梅のヘタを取る作業を行う那須拓陽高の生徒たち 梅のヘタを取る那須拓陽高の生徒3人

 【那須塩原・大田原】新型コロナウイルスの影響で行き場を失っていた那須拓陽高の梅を、日本酒「大那(だいな)」製造で知られる「菊の里酒造」(大田原市片府田)が買い取り、同校産の梅を使った梅酒造りが進められている。ピンチが縁となって始まった交流。1日には同校で果樹を専攻する3年生3人が同酒造を訪れ、梅酒造りの作業を手伝った。
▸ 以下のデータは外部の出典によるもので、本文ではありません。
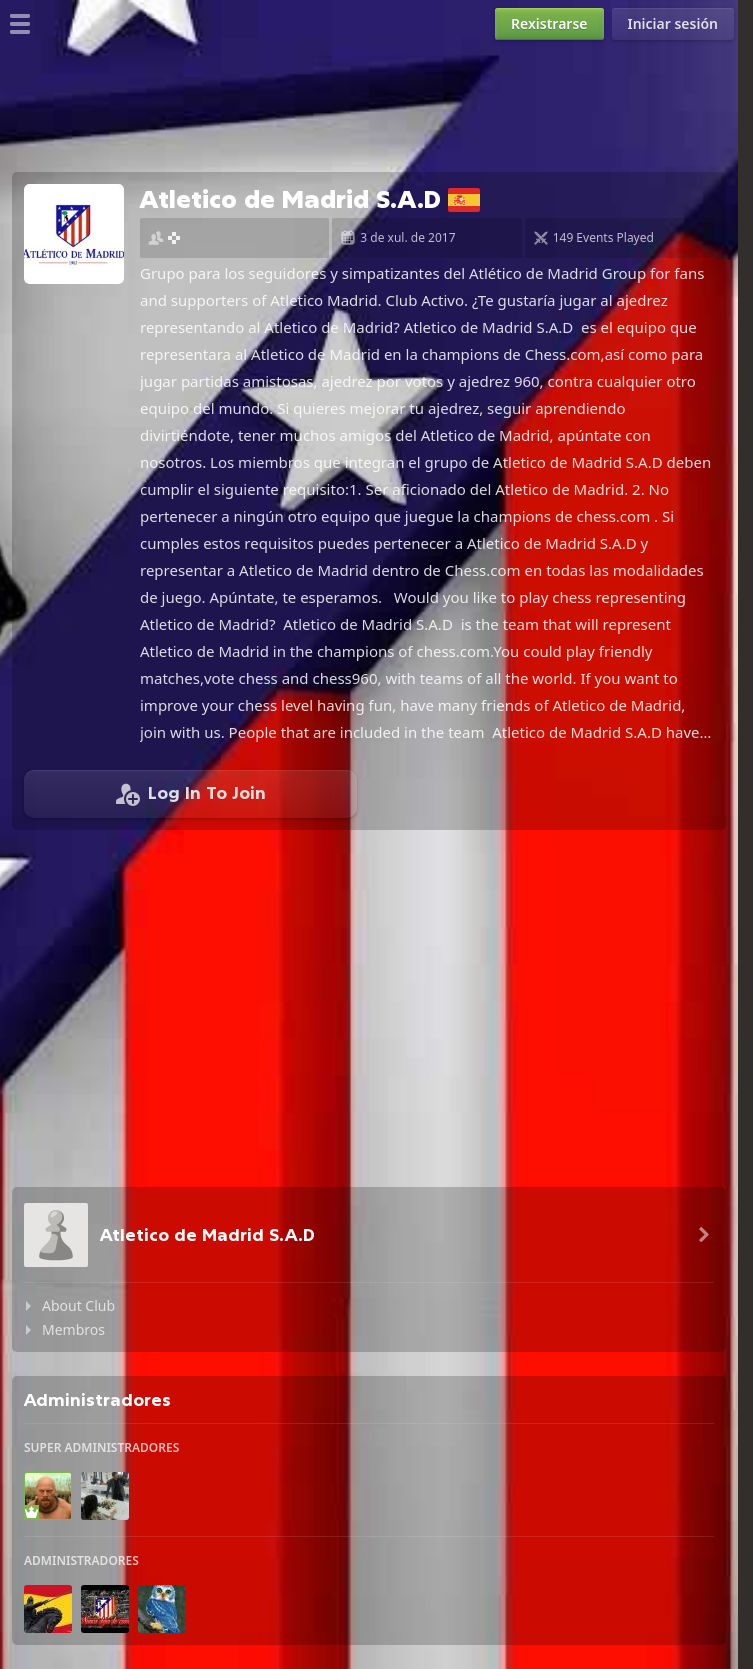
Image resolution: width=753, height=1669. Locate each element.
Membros (73, 1329)
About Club (78, 1305)
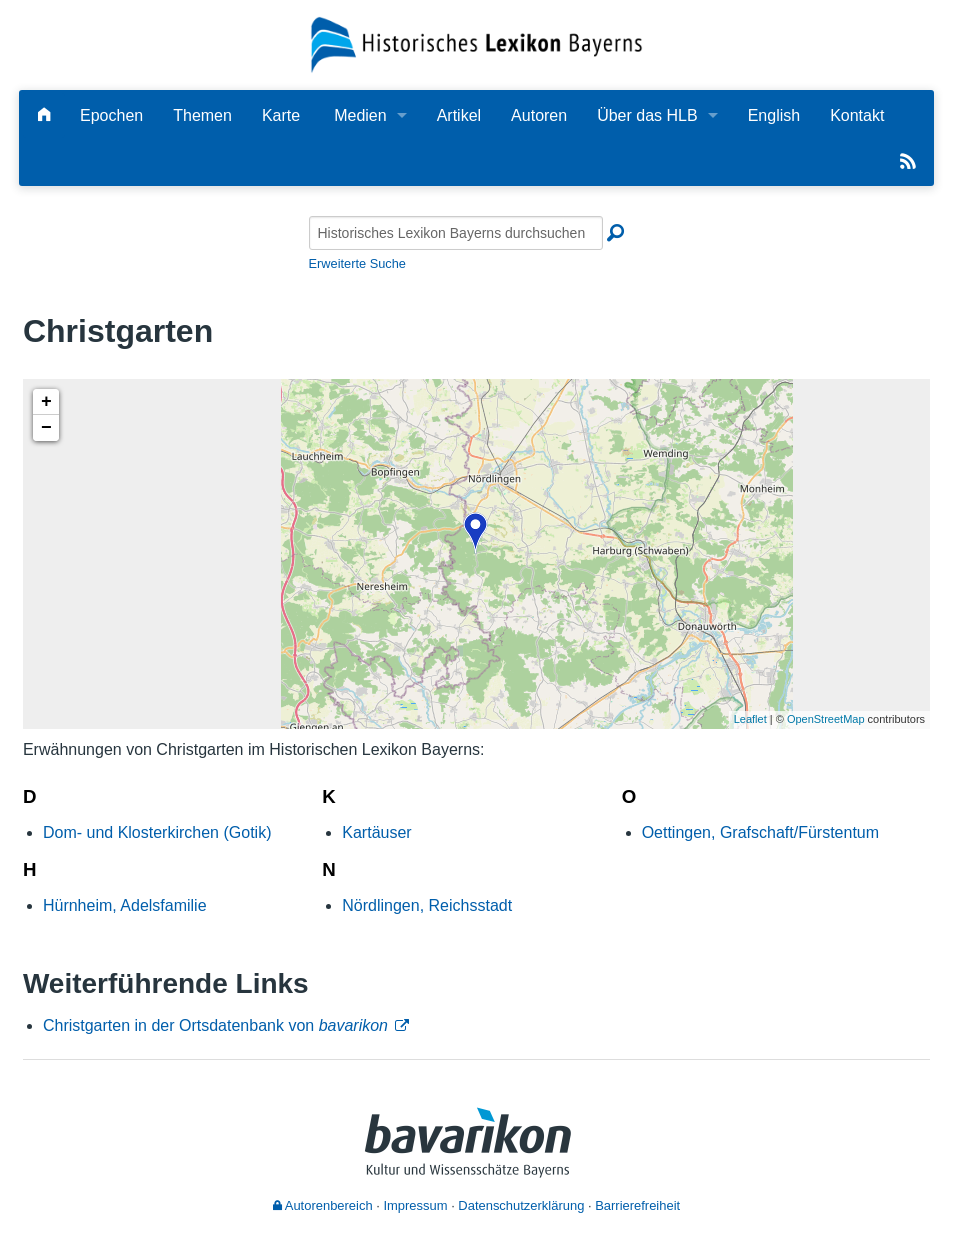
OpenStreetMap (826, 719)
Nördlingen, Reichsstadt (427, 905)
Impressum (415, 1205)
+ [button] (46, 402)
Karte (281, 115)
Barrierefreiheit (637, 1205)
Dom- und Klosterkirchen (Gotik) (157, 832)
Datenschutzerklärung (521, 1205)
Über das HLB (647, 115)
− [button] (46, 428)
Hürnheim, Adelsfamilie (125, 905)
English (774, 115)
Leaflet (750, 719)
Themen (202, 115)
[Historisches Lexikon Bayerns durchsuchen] (456, 233)
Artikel (459, 115)
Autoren (539, 115)
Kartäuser (376, 832)
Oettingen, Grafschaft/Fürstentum (760, 832)
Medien (360, 115)
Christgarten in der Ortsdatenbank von (215, 1025)
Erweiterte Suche (357, 263)
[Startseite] (477, 43)
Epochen (111, 115)
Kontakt (857, 115)
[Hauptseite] (44, 115)
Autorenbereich (323, 1205)
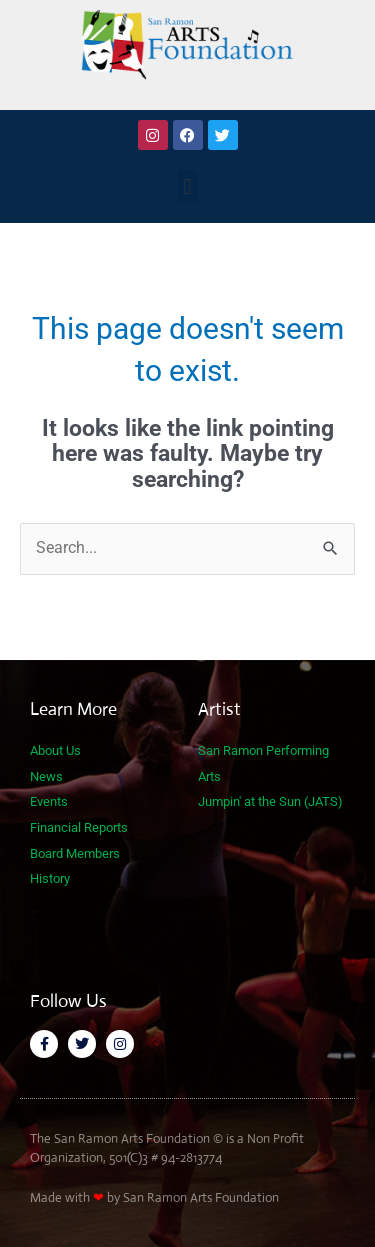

 同校は、毎年6月上旬に同校大山農場の果樹園を地域住民に開放して梅狩りを行っていたが、今年は新型コロナ感染拡大を受けて中止。地元で梅を使う事業所などを探し、梅酒を造っている同酒造に話を持ち掛けたところ、同酒造は二つ返事で梅の買い取りを決めた。

 その後、同校は梅「白加賀」200キロを収穫。同酒造が100キロを購入した。

 「(同校の梅は)粒がそろっていて、普段仕入れる梅と遜色ない出来」と同酒造の阿久津信(あくつまこと)社長(45)。「ふとしたきっかけから、生徒たちが体験にも来てくれて光栄」と同校との交流も喜ぶ。

 1日に同酒造を訪れた生徒3人は午前中いっぱい、梅酒に入れる南高梅のヘタを千枚通しで丁寧に取り除いた。酒蔵見学では、機械で洗われた梅を日本酒の入ったタンクに沈める作業を真剣なまなざしで見つめた。吉沢美咲(よしざわみさき)さん(17)は梅のヘタを取り除きながら「今年の梅狩りはできなかったけれど、普段入れない酒蔵で作業ができた」と笑顔を見せた。

 生徒たちは今後も梅酒の製造過程を見学したり手伝ったりする予定。梅酒に使った後の梅を活用したジャム作りなど、さまざまな方法で協力できるか模索していくという。